[Records from a data source]
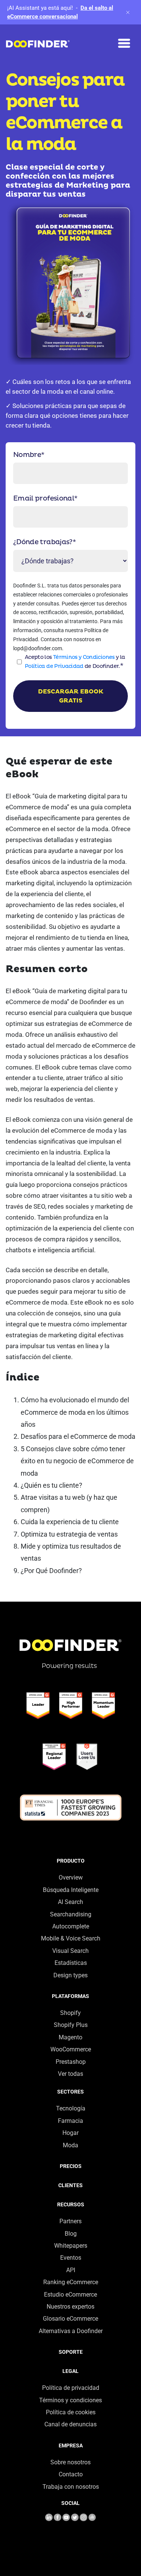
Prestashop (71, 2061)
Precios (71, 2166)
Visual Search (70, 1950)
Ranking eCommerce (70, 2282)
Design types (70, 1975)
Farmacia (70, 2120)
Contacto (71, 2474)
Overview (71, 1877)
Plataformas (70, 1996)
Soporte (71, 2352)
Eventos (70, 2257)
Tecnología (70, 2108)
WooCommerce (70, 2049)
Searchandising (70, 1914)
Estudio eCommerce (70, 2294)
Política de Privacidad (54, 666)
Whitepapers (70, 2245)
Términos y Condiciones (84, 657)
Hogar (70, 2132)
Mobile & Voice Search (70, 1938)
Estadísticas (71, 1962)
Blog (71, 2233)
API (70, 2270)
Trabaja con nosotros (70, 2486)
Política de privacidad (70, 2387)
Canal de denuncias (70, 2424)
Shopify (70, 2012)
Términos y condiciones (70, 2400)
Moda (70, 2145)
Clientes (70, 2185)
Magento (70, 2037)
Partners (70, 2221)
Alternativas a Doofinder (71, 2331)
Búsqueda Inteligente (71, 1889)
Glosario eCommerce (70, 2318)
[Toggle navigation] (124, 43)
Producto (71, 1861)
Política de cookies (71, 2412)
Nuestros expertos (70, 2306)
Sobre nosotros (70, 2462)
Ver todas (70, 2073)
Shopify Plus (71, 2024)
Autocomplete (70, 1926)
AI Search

TASK REQUIREMENTS: Word for word, return the records shown above without their pictures.

RESULT:
Prestashop (71, 2061)
Precios (71, 2166)
Visual Search (70, 1950)
Ranking eCommerce (70, 2282)
Design types (70, 1975)
Farmacia (70, 2120)
Contacto (71, 2474)
Overview (71, 1877)
Plataformas (70, 1996)
Soporte (71, 2352)
Eventos (70, 2257)
Tecnología (70, 2108)
WooCommerce (70, 2049)
Searchandising (70, 1914)
Estudio eCommerce (70, 2294)
Política de Privacidad (54, 666)
Whitepapers (70, 2245)
Términos y Condiciones (84, 657)
Hogar (70, 2132)
Mobile & Voice Search (70, 1938)
Estadísticas (71, 1962)
Blog (71, 2233)
API (70, 2270)
Trabaja con nosotros (70, 2486)
Política de privacidad (70, 2387)
Canal de denuncias (70, 2424)
Shopify (70, 2012)
Términos y condiciones (70, 2400)
Moda (70, 2145)
Clientes (70, 2185)
Magento (70, 2037)
Partners (70, 2221)
Alternativas a Doofinder (71, 2331)
Búsqueda Inteligente (71, 1889)
Glosario eCommerce (70, 2318)
[Toggle navigation] (124, 43)
Producto (71, 1861)
Política de cookies (71, 2412)
Nuestros expertos (70, 2306)
Sobre nosotros (70, 2462)
Ver todas (70, 2073)
Shopify Plus (71, 2024)
Autocomplete (70, 1926)
AI Search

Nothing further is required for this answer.